╭─ Passage shown

Christine Hurley (MHA ’77) will receive the University of Washington School of Public Health’s 2020 Distinguished Alumni Award, the School’s highest honor, for her distinguished service and achievement in public health.
Hurley is a trailblazing health care leader and fearless advocate for vulnerable communities in Seattle and the Puget Sound region. Over the last four decades, she has worked tirelessly to reduce barriers to health care, safe and stable housing, and other social services for the elderly, the homeless and LGBTQ individuals, including those suffering from AIDS.
Her innovative efforts have informed national models for equitable health services, including a groundbreaking community health center model that now addresses some of our nation’s most persistent health care issues. She also teaches and mentors the next generation of health care leaders as a clinical assistant professor in the Department of Health Services at the UW School of Public Health and a core faculty member of its Community-Oriented Public Health Practice (COPHP) program.
"Chris represents the kind of alumna we are the most proud of at the UW School of Public Health: she took her training and the privilege and power it created for her, and used it to advance the health and well-being of people struggling to survive in tough circumstances," said Amy Hagopian, professor of health services and global health and director of the COPHP program. "She’s served people experiencing poverty, homelessness and despair in ways designed to bring them dignity and agency. She brings the right values, the right attitudes and real heart to her work."
Hurley was a leading figure in Seattle’s community health center movement of the late 1970s, “a time of significant organizational advancement and growing political support,” Hurley says. In 1977, she founded the Pike Market Medical Clinic, a grassroots community health center serving very low-income residents in downtown Seattle. As executive director, she designed services to match the special needs of the clinic community, primarily older adults. The clinic developed a national reputation for its geriatric services, “offering specialized services rarely seen in other primary care settings,” says Hurley, “including community nursing outreach, foot care, housing advocacy, social work and internal medicine providers.”
The clinic was recognized as an innovative model of care and service by the U.S. Department of Health and Human Services in 1980. Hurley also co-founded the Pike Place Market Foundation, which has since raised $30 million for a web of social service organizations in Pike Place Market. More than the city’s beloved public market, the Pike Place community provides affordable housing and creates a safety net for low-income seniors, the disabled and the homeless.

╰─
╭─ Record set

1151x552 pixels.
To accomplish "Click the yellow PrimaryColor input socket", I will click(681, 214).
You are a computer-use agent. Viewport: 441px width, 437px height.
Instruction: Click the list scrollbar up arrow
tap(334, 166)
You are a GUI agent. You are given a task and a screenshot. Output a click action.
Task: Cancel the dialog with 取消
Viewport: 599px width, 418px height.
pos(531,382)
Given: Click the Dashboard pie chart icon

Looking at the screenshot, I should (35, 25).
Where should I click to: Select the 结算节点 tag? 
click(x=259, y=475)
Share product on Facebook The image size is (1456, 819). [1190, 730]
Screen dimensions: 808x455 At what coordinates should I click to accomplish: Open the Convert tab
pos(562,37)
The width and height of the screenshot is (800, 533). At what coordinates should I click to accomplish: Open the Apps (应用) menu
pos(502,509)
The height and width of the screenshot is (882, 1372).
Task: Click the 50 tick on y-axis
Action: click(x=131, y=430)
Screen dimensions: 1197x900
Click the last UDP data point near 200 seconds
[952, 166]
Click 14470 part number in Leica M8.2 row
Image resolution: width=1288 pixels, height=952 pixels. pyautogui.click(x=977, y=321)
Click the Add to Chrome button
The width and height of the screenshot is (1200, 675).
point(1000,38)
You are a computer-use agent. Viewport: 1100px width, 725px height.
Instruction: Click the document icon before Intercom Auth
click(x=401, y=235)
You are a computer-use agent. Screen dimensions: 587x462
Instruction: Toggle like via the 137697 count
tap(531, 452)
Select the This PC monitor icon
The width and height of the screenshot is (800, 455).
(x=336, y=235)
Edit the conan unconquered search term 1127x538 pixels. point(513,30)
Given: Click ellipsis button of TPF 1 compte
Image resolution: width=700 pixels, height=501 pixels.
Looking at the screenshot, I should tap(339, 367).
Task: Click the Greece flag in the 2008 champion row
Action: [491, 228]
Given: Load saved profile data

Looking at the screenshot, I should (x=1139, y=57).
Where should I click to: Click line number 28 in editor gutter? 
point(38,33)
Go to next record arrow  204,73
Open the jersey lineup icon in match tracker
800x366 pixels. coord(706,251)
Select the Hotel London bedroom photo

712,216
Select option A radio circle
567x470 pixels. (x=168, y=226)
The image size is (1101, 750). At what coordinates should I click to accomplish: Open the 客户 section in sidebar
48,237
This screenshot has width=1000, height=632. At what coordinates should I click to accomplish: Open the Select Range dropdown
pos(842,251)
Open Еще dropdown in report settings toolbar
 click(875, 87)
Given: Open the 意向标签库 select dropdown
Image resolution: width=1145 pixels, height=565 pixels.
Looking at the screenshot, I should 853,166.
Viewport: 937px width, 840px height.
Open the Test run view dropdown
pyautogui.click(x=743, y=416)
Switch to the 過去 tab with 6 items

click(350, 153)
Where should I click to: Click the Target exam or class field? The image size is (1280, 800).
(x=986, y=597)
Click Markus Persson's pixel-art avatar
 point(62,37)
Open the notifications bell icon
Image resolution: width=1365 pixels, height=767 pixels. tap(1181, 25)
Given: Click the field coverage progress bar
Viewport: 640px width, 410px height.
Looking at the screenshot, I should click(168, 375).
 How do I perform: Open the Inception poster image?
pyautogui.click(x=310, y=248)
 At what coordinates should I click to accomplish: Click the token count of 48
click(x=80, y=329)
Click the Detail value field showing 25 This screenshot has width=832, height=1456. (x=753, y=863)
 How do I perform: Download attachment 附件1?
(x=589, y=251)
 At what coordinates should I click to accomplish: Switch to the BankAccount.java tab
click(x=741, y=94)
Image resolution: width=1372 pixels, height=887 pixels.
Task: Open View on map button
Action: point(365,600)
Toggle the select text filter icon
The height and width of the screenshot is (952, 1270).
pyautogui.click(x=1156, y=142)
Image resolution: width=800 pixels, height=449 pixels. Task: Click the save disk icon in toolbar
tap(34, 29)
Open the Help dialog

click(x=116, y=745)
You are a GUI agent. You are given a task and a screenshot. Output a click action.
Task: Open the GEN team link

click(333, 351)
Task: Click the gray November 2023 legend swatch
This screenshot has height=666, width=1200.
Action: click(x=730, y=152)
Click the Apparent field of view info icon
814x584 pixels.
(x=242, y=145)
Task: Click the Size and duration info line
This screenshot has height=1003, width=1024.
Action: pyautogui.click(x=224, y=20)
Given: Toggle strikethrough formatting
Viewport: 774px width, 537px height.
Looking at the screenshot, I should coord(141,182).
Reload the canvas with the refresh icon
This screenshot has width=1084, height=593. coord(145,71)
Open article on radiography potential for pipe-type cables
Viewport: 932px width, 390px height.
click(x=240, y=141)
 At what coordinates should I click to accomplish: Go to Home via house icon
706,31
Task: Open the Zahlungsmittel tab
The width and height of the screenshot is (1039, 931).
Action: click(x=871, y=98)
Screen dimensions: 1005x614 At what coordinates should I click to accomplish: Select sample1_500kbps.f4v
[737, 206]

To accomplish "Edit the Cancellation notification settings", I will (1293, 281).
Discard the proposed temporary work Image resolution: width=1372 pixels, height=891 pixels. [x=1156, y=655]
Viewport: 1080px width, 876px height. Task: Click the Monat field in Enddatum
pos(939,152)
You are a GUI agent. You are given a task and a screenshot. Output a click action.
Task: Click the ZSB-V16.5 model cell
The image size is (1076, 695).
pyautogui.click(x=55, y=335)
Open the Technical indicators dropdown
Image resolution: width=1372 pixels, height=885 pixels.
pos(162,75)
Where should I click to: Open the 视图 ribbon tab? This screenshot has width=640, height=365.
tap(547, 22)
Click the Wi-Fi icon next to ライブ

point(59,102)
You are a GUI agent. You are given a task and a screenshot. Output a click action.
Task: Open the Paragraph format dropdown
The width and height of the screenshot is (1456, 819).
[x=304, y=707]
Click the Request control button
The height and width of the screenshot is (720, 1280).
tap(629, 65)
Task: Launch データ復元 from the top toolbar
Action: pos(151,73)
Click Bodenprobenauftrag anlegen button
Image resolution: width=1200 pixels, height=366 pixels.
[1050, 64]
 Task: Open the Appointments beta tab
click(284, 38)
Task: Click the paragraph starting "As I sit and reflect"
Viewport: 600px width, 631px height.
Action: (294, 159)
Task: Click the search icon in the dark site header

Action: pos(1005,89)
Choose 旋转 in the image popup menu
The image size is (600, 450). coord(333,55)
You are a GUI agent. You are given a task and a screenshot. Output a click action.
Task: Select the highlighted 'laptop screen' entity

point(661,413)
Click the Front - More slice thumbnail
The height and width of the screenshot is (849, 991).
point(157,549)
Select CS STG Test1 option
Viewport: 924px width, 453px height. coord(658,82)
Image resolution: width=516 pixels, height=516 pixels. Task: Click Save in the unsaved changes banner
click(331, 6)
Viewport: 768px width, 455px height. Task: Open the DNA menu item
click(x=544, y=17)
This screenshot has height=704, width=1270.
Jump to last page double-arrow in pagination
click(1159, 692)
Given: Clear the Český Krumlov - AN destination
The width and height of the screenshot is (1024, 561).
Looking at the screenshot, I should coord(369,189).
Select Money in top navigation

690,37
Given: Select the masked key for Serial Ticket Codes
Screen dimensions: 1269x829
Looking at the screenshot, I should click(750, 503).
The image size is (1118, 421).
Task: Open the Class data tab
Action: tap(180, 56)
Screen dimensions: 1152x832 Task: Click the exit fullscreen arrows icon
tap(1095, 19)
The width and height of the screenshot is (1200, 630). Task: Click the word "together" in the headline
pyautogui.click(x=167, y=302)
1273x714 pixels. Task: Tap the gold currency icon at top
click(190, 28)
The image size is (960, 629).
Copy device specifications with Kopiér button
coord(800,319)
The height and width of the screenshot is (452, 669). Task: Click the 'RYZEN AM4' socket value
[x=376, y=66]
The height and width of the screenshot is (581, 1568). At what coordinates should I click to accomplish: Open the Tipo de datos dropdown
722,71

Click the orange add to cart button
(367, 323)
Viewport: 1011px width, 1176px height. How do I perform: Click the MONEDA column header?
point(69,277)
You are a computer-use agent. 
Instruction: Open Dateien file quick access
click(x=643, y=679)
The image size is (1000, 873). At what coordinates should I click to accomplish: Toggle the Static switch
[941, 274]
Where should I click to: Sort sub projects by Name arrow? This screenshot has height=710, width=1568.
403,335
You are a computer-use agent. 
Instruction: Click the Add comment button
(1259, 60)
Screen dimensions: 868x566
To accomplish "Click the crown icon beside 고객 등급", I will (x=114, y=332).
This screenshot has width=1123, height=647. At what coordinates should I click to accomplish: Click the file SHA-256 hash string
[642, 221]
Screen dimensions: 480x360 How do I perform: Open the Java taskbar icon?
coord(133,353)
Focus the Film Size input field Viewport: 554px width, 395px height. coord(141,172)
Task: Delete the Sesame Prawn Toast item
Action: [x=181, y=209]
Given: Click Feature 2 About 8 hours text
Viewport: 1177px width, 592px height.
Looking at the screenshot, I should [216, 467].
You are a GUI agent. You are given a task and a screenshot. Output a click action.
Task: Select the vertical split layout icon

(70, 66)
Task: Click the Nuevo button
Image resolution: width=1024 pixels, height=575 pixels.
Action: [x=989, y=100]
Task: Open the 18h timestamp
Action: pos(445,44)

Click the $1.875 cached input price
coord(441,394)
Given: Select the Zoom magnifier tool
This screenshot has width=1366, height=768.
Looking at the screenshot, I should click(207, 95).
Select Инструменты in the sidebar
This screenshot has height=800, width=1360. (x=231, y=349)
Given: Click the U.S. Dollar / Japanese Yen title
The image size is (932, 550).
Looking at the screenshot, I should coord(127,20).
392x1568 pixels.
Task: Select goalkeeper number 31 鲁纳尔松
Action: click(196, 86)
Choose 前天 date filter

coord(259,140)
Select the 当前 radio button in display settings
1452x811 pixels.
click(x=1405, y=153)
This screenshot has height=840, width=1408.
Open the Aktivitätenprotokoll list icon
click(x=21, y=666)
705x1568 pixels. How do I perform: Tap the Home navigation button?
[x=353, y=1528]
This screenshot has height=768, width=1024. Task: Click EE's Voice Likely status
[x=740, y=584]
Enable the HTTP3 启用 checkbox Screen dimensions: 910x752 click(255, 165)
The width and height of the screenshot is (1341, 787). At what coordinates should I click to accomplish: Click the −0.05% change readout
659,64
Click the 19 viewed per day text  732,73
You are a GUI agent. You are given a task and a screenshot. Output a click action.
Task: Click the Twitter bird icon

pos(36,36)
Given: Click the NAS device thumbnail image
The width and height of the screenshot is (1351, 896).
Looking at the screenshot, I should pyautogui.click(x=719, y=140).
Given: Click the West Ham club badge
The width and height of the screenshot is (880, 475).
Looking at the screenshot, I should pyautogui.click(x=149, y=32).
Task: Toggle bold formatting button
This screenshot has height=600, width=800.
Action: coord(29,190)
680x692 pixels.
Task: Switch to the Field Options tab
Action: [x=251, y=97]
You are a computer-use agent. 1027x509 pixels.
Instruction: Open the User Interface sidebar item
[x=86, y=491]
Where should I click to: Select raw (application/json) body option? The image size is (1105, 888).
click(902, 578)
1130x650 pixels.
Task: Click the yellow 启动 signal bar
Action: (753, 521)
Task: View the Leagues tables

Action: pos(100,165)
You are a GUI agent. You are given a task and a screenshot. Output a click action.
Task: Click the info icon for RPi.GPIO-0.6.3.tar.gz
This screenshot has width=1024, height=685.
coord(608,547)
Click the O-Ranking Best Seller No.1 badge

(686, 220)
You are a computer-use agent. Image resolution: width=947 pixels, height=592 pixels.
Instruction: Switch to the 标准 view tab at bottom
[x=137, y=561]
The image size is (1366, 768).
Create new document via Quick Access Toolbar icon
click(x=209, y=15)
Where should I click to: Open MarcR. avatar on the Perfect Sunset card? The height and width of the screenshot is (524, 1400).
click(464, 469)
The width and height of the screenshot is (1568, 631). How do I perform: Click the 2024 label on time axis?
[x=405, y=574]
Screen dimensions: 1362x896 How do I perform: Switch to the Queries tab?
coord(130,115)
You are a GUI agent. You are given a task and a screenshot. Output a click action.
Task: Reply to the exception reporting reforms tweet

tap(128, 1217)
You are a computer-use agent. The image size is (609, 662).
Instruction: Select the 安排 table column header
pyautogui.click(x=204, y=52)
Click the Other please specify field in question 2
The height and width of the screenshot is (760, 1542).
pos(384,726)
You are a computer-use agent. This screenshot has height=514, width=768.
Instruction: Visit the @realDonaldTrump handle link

╰─

### What to work on
In the text about Christine Hurley's alumni award, which federal department recognized the Pike Market Medical Clinic as an innovative model of care in 1980?

### Written solution
The U.S. Department of Health and Human Services